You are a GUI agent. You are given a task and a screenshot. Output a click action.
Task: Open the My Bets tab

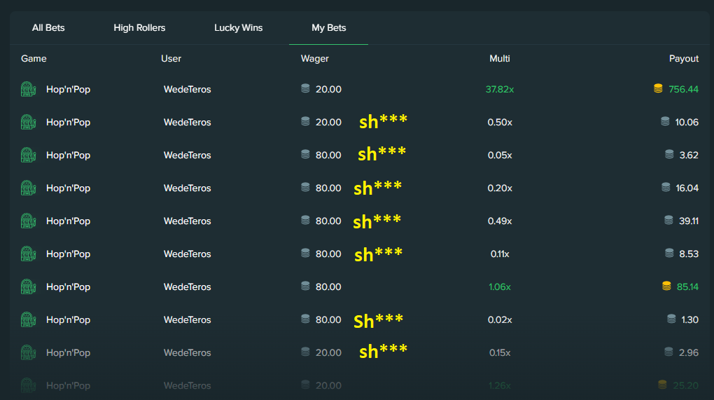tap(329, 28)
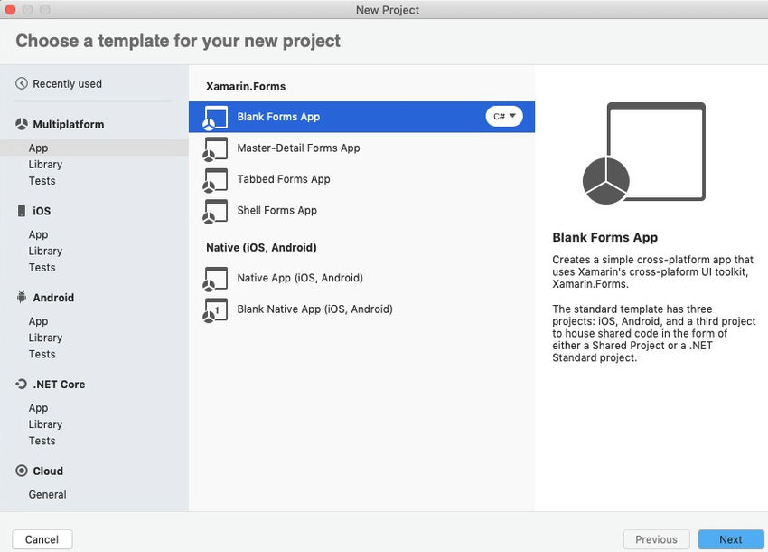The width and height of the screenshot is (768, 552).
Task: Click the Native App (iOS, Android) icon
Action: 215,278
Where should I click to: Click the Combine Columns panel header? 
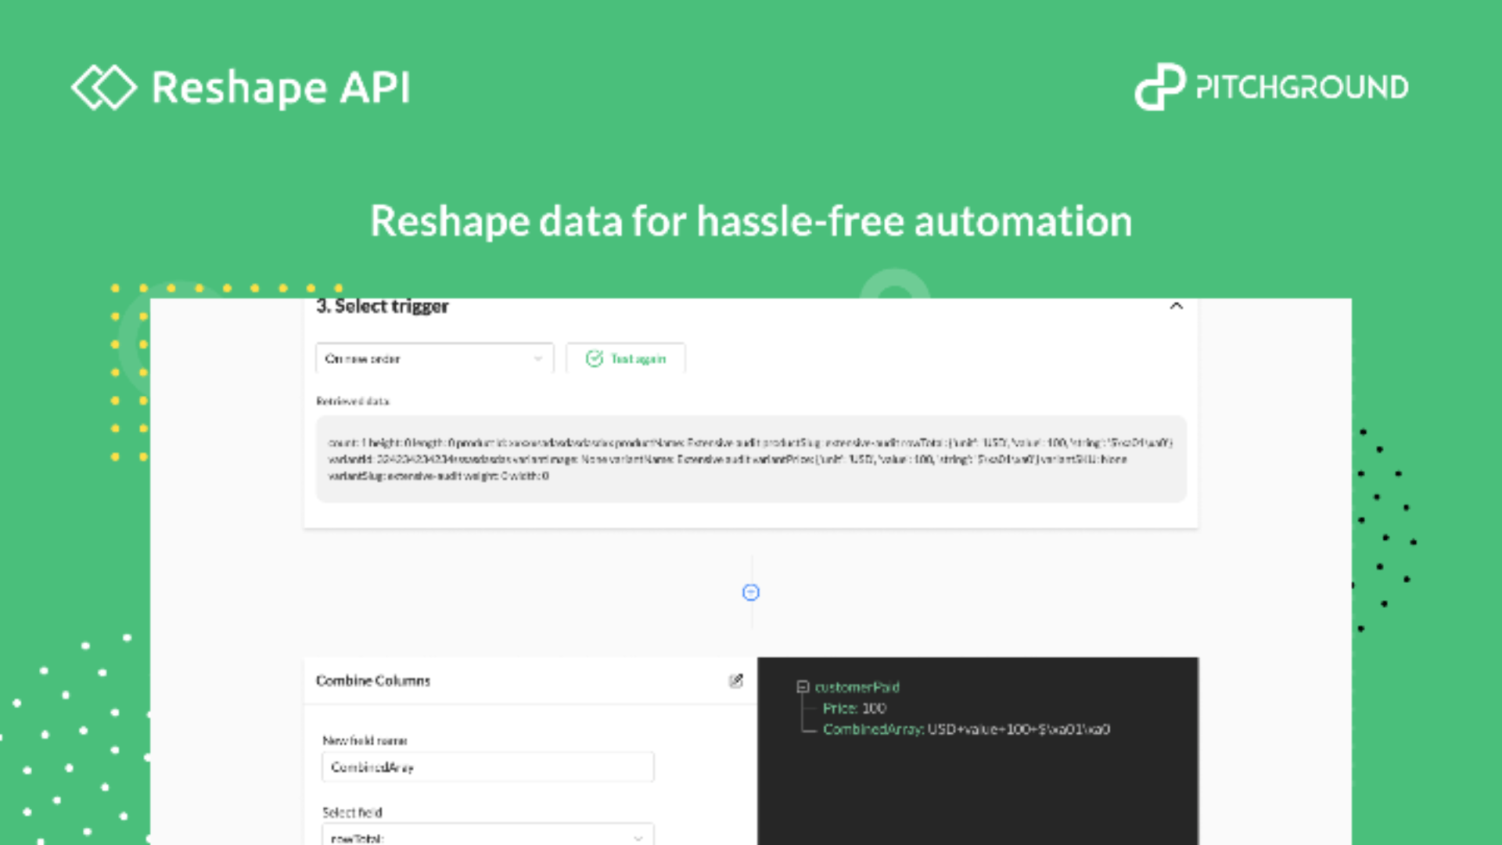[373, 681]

------------------------------

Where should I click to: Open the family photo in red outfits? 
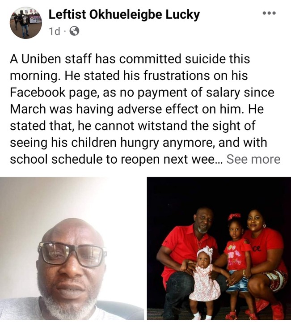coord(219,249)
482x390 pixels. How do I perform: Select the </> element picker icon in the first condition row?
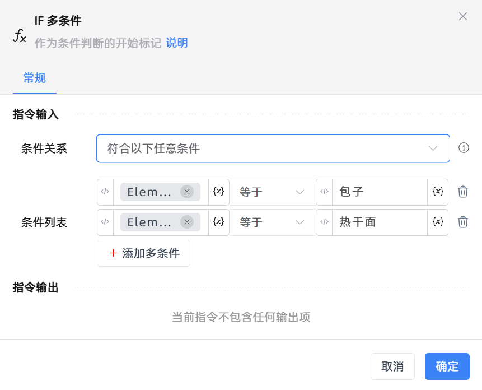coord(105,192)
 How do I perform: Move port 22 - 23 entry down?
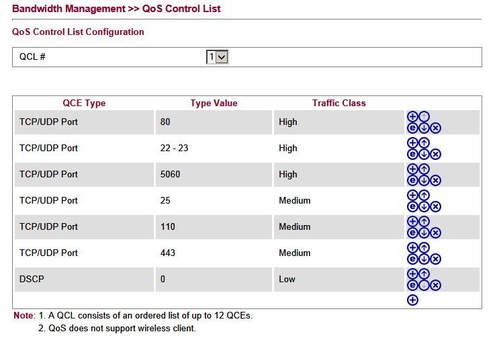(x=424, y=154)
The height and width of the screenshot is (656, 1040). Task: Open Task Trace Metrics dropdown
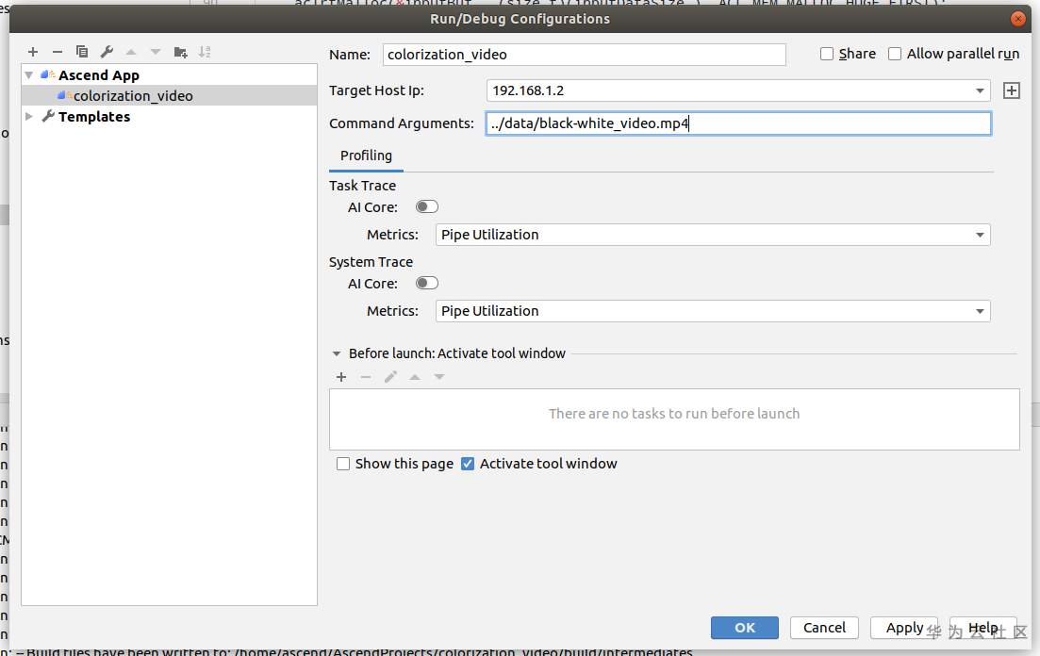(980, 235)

------------------------------

Goal of the exercise
Which lines of the items contain the word "Where"? List each one in full.

Correct response
Where should I click to: Click the Combine Columns panel header? 
Where should I click to: Open the family photo in red outfits? 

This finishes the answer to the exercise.